Отчего же нет радости? Отчего душа моя прискорбна даже до смерти? Облокотился на колени, положил голову на руки и ссутулился, сгорбился, как будто весь поник под навалившейся тяжестью. Слезы задрожали в голосе.

- Простите, друзья! Не надо об этом...

- Нет, надо, Рылеев. Говори все, легче будет, - сказал Оболенский.
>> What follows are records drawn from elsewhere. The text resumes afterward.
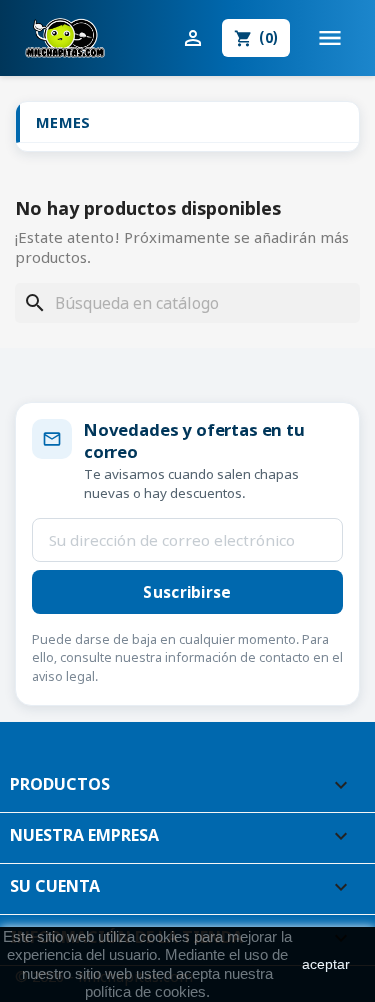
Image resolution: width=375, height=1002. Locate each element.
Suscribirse (187, 592)
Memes (63, 122)
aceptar (326, 964)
- "Планщиком" назвал меня Пушкин. "Не поэт, а планщик". Да, планщик и есть, - усмехнулся Рылеев. - Умозритель свободы, а не делатель. Планы черчу, а не строю.

- Не вы один, Рылеев, мы все такие же, - возразил Голицын.

- Да, все. Намедни, ночью, когда ходил по улицам, где-то в глухом переулочке, между казармами, собралась кучка солдат, слушают; о новой присяге все понимают: "Грудью, говорят, встанем за царя Константина, не выдадим!" Ну, я и разошелся, заговорил о конституции, о вольности, о правах человечества. А за спиной, слышу, смеется солдатик пьяненький да ласково так, будто жалеючи: "Ах, барин, барин, хороший барин, да бестолковый! Кажись, и по-русски говорит, а ничего не поймешь!" Только всего и сказал, а я вдруг понял. Да, в России - нерусские, своим - чужие, безродные, бездомные, пришельцы, скитальцы, изгнанники вечные. Даже не смеем сказать, что восстаем за вольность, говорим: за царя Константина.

Лжем. А когда узнает правду народ, то нас же проклянет, предаст палачам на распятие. Верьте, друзья, я никогда не надеялся, что дело наше может состояться иначе как нашею собственною гибелью. Но все-таки думал, что увидим страну обетованную, хоть издали. Нет, не увидим. Не увидят свободной России наши глаза, ни глаза наших внуков и правнуков! Погибнем бесславно, бесследно, бессмысленно. Разобьем голову об стену, а из темницы не вырвемся. Кости наши сгниют, а надежды наши не сбудутся... О, тяжко, братья, тяжко, сверх сил! Не кончил и закрыл лицо руками.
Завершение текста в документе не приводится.